One of the smartest ways of achieving top-notch employee engagement is through the use of 360-degree feedback model. Previously, employees would get feedback from their direct managers, creating a 1-1 feedback process.

However, to factor in the opinions of as many as possible, you need to use the 360-degree employee feedback model— 360-degree feedback factors in the views of employees, other co-workers, and customers.

Pros:

  • Creates better Teamwork: With this feedback model, everyone can identify all their strengths, behaviors, and inherent weaknesses they need to improve on. This is so that the team becomes more efficient in creating a happier and productive team.
    Assessment is also more complete when you make use of this model. From the different perspectives of the employees, colleagues, managers, and even customers, you get a general idea and a broader picture of the current state of things.
  • The lack of frequent employee feedback has always been an issue, particularly in a workplace setting with many diverse folks seeking a sense of belonging and total inclusion. With the 360 degrees feedback model, there is a better chance of doing that; as you get to interact with more people in this regard.

Cons:

  • In some instances, it might not be accurate: If all we have is a small group of friends with each other, can we be critical of each other and give unbiased feedback? And even if it were to be in a more prominent company, due to different interests, some colleagues might be more agreeable. In contrast, others might be mean as a result of a different mode of expression. You might have skewed results.
  • In some instances, the survey might focus on highlighting the employee’s weaknesses, not necessarily their strengths. And although negative feedback might identify the areas for growth, it cannot be very reassuring.
    Although there is a need to have some marked areas for improvement, more should be done on how the apparent areas of strength can be used to the organization’s advantage. Then also, remember the possibility of the survey stocking up the feelings of resentment among co-workers.

The One-on-One Employee Feedback Model

In the one-on-one feedback model, face-to-face discussions are held between the employer, the direct manager, and the employee. Employee feedback is essential in the management of work teams, and one can go on without remembering to also check on individual members and realigning their interests.

It does not have to be a formal discussion, but it should always be identifiable. Says Michael Eisner when he was head of Disney. However, there are some pros and cons of this model, and they are:

Pros:

  • With this model, there is a show of interest in the employee. The individual feels a sense of belonging that their duties and overall importance are not overlooked in the work setting. The manager also gets an early warning just in case the feelings of discontent are gradually brewing.
    The opportunity to hold each other to account is provided, as everyone wants to air their opinions. Meetings like this can also take up a significant part of your schedule.

Cons:

  • These one-on-one meetings are effortless to postpone. And what does this portend in the long run? Which feelings are we communicating? Without proper expression or creating the right environment, it might be tough to achieve a certain depth with the expression in this kind of setting.
    These meetings will generate additional work, And it might be challenging, to be honest. Only a few will keep a calm demeanor and not be nervous in front of a direct superior. 
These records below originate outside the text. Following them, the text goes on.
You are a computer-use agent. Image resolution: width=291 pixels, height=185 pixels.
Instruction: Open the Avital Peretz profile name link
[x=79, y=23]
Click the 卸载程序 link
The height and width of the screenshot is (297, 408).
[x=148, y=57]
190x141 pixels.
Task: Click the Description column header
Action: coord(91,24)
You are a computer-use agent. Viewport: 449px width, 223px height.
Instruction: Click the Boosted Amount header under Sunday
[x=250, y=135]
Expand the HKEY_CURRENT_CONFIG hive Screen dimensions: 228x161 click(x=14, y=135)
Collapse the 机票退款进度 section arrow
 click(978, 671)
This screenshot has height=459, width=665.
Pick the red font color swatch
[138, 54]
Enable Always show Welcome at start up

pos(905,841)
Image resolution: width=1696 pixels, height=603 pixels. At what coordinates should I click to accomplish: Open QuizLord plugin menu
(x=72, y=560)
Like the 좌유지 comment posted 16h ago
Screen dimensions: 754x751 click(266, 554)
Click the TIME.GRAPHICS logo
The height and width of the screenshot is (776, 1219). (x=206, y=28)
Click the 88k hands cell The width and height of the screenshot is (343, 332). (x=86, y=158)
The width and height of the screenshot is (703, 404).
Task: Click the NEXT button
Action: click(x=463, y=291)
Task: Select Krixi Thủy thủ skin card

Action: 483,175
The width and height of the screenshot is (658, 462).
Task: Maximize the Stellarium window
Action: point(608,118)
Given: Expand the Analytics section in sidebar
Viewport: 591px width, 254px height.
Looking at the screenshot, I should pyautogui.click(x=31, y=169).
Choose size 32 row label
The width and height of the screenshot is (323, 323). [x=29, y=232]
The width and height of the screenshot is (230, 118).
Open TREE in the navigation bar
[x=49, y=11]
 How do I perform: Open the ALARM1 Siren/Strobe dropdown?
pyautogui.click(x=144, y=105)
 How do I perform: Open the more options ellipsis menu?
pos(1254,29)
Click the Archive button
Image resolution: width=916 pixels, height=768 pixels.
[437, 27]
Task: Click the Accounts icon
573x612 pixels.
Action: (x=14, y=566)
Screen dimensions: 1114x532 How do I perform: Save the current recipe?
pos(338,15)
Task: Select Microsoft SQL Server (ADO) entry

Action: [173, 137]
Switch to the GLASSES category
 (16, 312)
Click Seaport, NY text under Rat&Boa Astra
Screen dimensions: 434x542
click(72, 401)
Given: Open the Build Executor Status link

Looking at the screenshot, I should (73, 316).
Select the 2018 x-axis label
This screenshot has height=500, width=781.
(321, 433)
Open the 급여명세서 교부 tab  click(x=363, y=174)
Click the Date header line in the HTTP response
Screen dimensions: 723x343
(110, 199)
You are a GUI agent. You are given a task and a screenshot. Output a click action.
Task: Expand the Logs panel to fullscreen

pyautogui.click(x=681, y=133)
In conclusion, timely feedback is valuable and provides the opportunities to rightly motivate employees and drive up commitments in the right manner. The use of engagement surveys, 360 degrees feedback, and one on one models have been highlighted. And as a good human resource manager, knowing when to deploy these different methods, rightly harnessing them for improved employee engagement, a good sense of belonging and inclusion is critical.